Diagnosis of an osteoid osteoma may be delayed due to confusing symptomatology, particularly in deep localizations such as the pelvic ring [2]. Standard radiography may be inconclusive in certain situations, and CT scan allows visualization of the typical lesion of this tumour consisting of a round radiolucent area surrounded by a border of osteosclerosis [7].

Treatment of osteoid osteomas should initially be conservative, with salicylates and nonsteroidal anti-inflammatory drugs. Response to this treatment is variable, with success ranging from 30% to 70% in the literature [8]. Failure of this kind of treatment, intolerance to prolonged use of the drugs used, or significant limitation of daily activities leads to a nonconservative treatment [1].

Surgery to remove osteoid osteomas can be performed openly, with en bloc resection or curettage of the lesion, with a very high success rate at the expense of the morbidity of the surgical procedure [1]. It can also be performed arthroscopically, particularly in the case of articular localization [9]. CT-guided drilling joins these minimally invasive techniques and is currently one of the most widely practised techniques for treating this tumour. Its results are comparable to open surgery with a better aesthetic appearance and it is more cost-effective [10, 11]. For tumours > 1 cm in size and far from neurovascular structures [2], radiofrequency ablation or cryoablation can be performed with 3D guidance. They have a high success rate of ~98% and can be performed outside the operating room [12, 13]. These minimally invasive techniques have been described as safe and cost-effective, but in some situations were associated with a higher rate of recurrence than surgical resection [14].

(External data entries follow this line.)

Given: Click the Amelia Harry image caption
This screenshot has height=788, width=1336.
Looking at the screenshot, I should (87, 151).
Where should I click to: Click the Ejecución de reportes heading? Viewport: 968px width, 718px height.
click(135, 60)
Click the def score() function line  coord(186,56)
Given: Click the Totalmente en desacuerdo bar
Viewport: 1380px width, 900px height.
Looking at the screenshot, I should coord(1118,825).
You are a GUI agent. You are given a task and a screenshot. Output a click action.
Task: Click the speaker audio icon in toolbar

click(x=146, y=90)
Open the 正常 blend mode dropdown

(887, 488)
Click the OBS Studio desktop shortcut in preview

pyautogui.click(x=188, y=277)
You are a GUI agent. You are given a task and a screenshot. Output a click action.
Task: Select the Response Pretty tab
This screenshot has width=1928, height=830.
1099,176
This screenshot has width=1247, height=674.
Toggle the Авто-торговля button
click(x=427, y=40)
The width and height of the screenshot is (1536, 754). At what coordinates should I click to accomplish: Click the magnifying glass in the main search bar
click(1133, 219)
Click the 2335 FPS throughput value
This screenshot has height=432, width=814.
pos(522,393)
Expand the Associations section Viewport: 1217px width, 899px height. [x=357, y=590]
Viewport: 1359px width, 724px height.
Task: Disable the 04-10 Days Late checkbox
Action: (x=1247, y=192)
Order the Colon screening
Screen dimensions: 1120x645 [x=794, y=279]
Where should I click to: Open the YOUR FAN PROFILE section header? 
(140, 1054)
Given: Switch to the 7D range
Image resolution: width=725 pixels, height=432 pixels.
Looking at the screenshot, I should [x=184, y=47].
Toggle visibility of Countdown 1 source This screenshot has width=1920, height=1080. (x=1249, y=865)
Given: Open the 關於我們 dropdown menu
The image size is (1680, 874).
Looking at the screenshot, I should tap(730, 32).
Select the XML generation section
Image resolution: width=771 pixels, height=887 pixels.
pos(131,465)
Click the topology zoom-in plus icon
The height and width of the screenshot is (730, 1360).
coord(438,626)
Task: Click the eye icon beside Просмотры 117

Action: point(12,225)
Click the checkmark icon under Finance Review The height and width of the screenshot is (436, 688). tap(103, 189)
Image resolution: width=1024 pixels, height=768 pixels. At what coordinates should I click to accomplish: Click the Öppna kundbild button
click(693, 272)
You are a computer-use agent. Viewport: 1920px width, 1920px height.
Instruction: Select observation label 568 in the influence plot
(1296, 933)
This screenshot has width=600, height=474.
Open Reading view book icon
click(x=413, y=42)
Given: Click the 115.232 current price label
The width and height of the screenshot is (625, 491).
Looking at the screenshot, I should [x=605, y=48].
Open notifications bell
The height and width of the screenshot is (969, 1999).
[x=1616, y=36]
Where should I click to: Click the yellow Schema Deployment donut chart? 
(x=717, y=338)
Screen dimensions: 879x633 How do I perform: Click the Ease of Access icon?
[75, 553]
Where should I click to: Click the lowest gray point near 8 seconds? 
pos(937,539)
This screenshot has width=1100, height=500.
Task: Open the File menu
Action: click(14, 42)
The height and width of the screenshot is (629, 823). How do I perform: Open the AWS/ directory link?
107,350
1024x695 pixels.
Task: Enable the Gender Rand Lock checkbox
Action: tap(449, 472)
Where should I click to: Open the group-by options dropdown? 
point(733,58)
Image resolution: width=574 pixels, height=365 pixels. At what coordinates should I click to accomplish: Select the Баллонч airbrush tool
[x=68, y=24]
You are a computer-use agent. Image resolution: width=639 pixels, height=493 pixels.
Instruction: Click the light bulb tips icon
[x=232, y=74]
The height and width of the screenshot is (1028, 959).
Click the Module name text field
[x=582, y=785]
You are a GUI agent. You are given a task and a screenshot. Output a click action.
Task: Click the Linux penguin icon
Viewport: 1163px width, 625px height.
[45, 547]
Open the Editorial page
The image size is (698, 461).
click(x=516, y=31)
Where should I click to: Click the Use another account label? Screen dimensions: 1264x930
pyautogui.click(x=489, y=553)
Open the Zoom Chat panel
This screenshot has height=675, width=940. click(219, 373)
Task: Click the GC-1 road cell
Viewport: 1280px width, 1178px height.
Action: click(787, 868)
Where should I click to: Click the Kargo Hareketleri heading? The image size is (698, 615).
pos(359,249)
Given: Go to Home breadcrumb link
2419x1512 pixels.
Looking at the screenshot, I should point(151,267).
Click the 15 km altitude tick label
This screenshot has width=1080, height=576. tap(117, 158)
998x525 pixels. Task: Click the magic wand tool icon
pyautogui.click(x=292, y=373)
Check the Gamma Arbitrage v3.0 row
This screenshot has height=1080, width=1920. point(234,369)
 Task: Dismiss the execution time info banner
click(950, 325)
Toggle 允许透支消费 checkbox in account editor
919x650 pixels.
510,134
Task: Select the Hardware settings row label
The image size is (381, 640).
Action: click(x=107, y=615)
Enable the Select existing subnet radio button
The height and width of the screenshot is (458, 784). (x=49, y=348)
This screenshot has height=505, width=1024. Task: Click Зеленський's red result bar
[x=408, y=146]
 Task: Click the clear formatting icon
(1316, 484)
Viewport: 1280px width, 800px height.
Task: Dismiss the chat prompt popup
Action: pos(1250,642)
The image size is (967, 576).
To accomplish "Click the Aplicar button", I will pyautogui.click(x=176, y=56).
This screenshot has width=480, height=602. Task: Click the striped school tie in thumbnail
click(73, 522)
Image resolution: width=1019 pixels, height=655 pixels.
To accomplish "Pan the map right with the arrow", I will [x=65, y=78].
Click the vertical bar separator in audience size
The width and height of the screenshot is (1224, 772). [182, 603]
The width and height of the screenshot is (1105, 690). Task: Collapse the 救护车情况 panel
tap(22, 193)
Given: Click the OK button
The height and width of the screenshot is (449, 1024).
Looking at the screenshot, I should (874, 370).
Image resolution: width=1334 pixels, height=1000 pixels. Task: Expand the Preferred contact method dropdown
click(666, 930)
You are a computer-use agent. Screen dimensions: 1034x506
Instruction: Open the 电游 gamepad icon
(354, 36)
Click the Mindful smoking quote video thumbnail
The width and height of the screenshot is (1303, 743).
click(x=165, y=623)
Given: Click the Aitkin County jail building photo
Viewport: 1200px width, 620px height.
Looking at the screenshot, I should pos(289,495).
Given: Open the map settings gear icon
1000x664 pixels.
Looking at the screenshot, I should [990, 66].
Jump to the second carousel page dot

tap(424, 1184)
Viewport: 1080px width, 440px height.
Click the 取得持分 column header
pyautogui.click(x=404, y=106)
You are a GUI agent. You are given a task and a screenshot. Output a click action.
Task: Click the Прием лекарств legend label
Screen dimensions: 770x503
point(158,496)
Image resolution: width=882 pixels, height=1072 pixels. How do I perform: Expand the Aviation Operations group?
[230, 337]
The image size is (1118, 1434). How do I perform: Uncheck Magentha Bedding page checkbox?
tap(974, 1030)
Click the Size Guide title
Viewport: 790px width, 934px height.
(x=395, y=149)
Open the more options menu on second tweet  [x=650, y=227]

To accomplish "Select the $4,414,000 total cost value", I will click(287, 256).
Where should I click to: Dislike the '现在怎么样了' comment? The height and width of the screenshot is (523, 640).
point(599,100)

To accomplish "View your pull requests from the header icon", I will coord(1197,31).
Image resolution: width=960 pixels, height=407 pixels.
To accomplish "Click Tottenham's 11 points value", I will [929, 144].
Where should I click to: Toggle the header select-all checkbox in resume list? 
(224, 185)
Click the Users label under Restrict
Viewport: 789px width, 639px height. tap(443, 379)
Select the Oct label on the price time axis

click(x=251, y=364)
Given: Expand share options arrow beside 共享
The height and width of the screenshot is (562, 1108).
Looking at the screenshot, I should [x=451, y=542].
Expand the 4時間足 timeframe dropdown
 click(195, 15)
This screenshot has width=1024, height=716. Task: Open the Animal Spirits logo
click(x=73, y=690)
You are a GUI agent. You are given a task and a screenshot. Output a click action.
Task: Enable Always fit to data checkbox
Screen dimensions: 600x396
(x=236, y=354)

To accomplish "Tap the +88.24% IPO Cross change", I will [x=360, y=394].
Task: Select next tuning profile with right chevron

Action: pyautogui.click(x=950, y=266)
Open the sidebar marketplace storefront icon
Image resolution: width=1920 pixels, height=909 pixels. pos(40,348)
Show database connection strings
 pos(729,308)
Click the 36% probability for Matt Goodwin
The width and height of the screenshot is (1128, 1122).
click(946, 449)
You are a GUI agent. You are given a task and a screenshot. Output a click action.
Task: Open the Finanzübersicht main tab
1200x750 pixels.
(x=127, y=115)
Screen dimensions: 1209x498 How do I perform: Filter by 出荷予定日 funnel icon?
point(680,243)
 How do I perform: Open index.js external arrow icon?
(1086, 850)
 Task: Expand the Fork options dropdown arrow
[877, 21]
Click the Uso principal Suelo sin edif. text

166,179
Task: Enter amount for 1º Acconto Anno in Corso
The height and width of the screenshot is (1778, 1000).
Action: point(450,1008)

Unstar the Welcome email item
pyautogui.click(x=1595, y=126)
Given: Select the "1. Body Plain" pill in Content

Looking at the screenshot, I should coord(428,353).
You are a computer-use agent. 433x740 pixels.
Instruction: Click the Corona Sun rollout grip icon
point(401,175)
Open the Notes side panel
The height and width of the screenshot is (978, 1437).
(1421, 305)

Our technique combines a customized 3D-printed guide and drilling–curettage of the lesion by minimally invasive surgery, to ensure the best possible success rate. To our knowledge, this technique has not been described in the literature for the treatment of osteoid osteoma. It is innovative, safe, and does not cost more than other therapeutic alternatives. It combines the advantages of minimally invasive surgery with the precision of CT guidance. For new technologies by now, navigation coupled with 3D imaging is gaining ground in orthopaedic surgery, and its indication could be extended to the treatment of osteoid osteomas [15].

Conclusion

The 3D printing from CT imaging of a customized guide for surgical resection or drilling of a bone tumour should be considered in the nonconservative therapeutic arsenal for osteoid osteomas, particularly those of deep pelvic or spinal location. This technique requires careful preoperative planning to ensure that the wires are positioned correctly in the direction of the tumour and to prepare the bony landmark on which the guide will be positioned.

Conflict of interest statement

We declare that we have no conflicts of interest.

Funding

We declare that we have not received any funding for the completion of this work.